• GIVEN REQUEST 1:
Echo the lesson on the platform health dashboard, from "Key Terminology" up to and including "cumulative event total.".

Free lesson

Build platform health dashboard with Prometheus metrics

Instrument the platform control plane with Prometheus counters, histograms, and gauges. Build Grafana dashboards that show service catalog usage, provisioning latency, and error rates.

~25 min read · Free to read — no subscription required.

Implement a platform health dashboard with Prometheus and Grafana

Introduction

Engineers often instrument individual services without realizing the platform infrastructure beneath them—namespace provisioners, cluster sync adapters, service catalog engines—can fail silently while every running workload reports green. A broken namespace provisioner blocks every new team from onboarding even as existing services hum along perfectly, and no application-level dashboard will surface that failure. This lesson teaches you how to build a platform health dashboard using Prometheus and Grafana that captures control plane functional health, workload aggregates, and golden path drift simultaneously, giving platform engineers the visibility they need to uphold the platform's self-service contract.

Key Terminology

  • Control Plane Functional Health — a measurement dimension that tracks whether platform infrastructure components—namespace provisioners, cluster sync adapters, and service catalog engines—can fulfill their operational contracts, distinct from application-level signals that report only on already-running workloads.
  • Golden Path Drift — the count of workloads that have diverged from their golden path template, captured by the platform_golden_path_drift_total Gauge and updated with .set() rather than .inc() because drift is a current-state measurement, not a cumulative event total.
  • Scrape Endpoint — the HTTP /metrics path opened by start_http_server(9090) that Prometheus polls on the interval defined in its scrape_configs; each control plane component runs its own PlatformMetricsCollector instance and exposes a separate endpoint for Prometheus to aggregate.

• GIVEN REQUEST 2:
Rewrite the rows below from the line with "Click the body text paragraph in the top box" up to and including the last line of the rows, using "paragraph of body text" in place of "body text paragraph" and leaving everything else unchanged.

• DATASET CONTENT:
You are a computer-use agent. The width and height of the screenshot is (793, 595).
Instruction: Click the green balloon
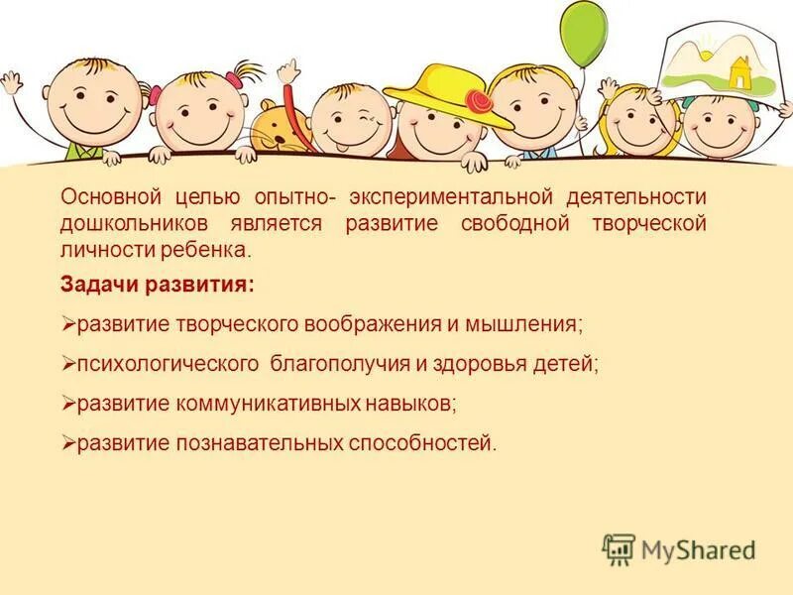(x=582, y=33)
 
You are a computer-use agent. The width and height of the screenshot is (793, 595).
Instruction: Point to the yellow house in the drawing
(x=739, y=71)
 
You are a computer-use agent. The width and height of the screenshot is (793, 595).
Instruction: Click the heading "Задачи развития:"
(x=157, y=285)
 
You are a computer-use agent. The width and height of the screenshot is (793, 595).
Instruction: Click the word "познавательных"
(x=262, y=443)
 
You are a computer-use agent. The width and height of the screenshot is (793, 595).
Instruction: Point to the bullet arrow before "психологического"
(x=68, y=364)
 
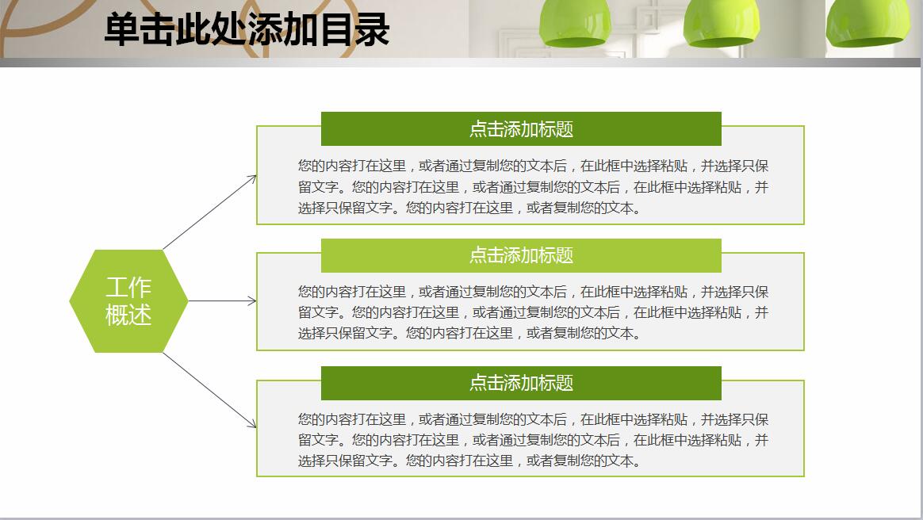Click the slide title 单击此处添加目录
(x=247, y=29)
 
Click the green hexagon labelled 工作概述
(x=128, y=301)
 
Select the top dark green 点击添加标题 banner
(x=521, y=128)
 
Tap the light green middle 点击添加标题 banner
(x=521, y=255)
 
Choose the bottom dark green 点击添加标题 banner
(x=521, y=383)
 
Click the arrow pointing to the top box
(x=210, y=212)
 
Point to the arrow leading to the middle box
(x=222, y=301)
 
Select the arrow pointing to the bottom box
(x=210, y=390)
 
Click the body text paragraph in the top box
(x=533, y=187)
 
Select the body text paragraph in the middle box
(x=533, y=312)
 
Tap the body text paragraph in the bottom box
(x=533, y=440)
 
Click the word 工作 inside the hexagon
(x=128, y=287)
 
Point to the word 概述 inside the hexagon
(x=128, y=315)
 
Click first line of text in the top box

• EXERCISE OUTPUT 1:
Key Terminology

  • Control Plane Functional Health — a measurement dimension that tracks whether platform infrastructure components—namespace provisioners, cluster sync adapters, and service catalog engines—can fulfill their operational contracts, distinct from application-level signals that report only on already-running workloads.
  • Golden Path Drift — the count of workloads that have diverged from their golden path template, captured by the platform_golden_path_drift_total Gauge and updated with .set() rather than .inc() because drift is a current-state measurement, not a cumulative event total.

• EXERCISE OUTPUT 2:
Click the paragraph of body text in the top box
(x=533, y=187)
 
Select the paragraph of body text in the middle box
(x=533, y=312)
 
Tap the paragraph of body text in the bottom box
(x=533, y=440)
 
Click the word 工作 inside the hexagon
(x=128, y=287)
 
Point to the word 概述 inside the hexagon
(x=128, y=315)
 
Click first line of text in the top box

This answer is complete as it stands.